Parameter Description
Program Type Select the program type. If it is RUN_JOB_FLOW, you need to fill in jobFlowDefineJson, if it is ADD_JOB_FLOW_STEPS, you need to fill in stepsDefineJson.
jobFlowDefineJson JSON corresponding to the RunJobFlowRequest object, for details refer to API_RunJobFlow_Examples.
stepsDefineJson JSON corresponding to the AddJobFlowStepsRequest object, for details refer to API_AddJobFlowSteps_Examples.

Task Example

Create an EMR cluster and run Steps

This example shows how to create an EMR task node of type RUN_JOB_FLOW. Taking the execution of SparkPi as an example, the task will create an EMR cluster and execute the SparkPi sample program.
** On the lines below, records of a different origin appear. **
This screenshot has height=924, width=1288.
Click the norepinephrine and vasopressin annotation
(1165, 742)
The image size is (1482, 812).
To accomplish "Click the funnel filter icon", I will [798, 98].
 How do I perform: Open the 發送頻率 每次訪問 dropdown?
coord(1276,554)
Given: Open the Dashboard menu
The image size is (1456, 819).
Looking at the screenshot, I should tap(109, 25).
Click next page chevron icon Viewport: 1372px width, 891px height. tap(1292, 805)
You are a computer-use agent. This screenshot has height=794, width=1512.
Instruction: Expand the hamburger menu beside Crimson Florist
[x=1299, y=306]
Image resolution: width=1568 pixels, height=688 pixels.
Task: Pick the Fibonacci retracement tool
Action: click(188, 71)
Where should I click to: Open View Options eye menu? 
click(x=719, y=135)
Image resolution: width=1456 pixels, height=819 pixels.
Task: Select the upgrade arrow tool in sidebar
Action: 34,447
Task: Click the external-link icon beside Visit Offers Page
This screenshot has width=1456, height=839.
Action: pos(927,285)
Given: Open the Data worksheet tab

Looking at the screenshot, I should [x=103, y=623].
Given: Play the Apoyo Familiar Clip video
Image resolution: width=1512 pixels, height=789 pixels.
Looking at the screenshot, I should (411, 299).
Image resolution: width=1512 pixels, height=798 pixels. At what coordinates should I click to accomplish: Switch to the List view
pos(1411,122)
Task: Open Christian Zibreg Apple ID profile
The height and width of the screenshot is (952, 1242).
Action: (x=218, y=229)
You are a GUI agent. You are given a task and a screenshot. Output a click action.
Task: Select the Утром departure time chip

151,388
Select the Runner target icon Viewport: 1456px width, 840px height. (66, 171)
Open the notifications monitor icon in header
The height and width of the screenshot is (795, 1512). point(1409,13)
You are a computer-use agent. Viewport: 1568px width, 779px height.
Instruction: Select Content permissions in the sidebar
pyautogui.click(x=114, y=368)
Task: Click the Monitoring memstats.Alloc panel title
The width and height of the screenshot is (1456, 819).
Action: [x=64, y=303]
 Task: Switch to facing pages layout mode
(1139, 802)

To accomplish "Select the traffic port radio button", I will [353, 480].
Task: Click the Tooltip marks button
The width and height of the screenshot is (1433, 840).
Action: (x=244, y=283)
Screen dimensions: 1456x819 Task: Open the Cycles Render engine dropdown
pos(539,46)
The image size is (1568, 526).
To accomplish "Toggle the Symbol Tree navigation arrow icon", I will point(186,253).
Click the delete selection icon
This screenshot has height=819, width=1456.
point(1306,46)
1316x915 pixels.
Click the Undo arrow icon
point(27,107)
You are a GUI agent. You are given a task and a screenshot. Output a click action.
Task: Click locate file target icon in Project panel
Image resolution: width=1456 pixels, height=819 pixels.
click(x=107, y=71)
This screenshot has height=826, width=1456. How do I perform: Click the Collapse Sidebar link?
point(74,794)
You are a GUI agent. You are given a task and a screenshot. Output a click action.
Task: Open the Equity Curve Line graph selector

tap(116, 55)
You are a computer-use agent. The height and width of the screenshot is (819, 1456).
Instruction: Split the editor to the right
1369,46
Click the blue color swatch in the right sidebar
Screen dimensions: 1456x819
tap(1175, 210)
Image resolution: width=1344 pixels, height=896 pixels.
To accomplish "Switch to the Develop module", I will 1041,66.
RUN_JOB_FLOW

jobFlowDefineJson example

{
  "Name": "SparkPi",
  "ReleaseLabel": "emr-5.34.0",
  "Applications": [
    {
      "Name": "Spark"
    }
  ],
  "Instances": {
    "InstanceGroups": [
      {
        "Name": "Primary node",
        "InstanceRole": "MASTER",
        "InstanceType": "m4.xlarge",
        "InstanceCount": 1
      }
    ],
    "KeepJobFlowAliveWhenNoSteps": false,
    "TerminationProtected": false
  },
  "Steps": [
    {
      "Name": "calculate_pi",
      "ActionOnFailure": "CONTINUE",
      "HadoopJarStep": {
        "Jar": "command-runner.jar",
        "Args": [
          "/usr/lib/spark/bin/run-example",
          "SparkPi",
          "15"
        ]
      }
    }
  ],
  "JobFlowRole": "EMR_EC2_DefaultRole",
  "ServiceRole": "EMR_DefaultRole"
}

Add a Step to a Running EMR Cluster

This example shows how to create an EMR task node of type ADD_JOB_FLOW_STEPS. Taking the execution of SparkPi as an example, the task will add a SparkPi sample program to the running EMR cluster. ADD_JOB_FLOW_STEPS JobFlowId

stepsDefineJson example

{
  "JobFlowId": "j-3V628TKAERHP8",
  "Steps": [
    {
      "Name": "calculate_pi",
      "ActionOnFailure": "CONTINUE",
      "HadoopJarStep": {
        "Jar": "command-runner.jar",
        "Args": [
          "/usr/lib/spark/bin/run-example",
          "SparkPi",
          "15"
        ]
      }
    }
  ]
}

Notice

  • Failover on EMR Task type has not been implemented. In this time, DolphinScheduler only supports failover on yarn task type . Other task type, such as EMR task, k8s task not ready yet.
  • stepsDefineJson A task definition only supports the association of a single step, which can better ensure the reliability of the task state.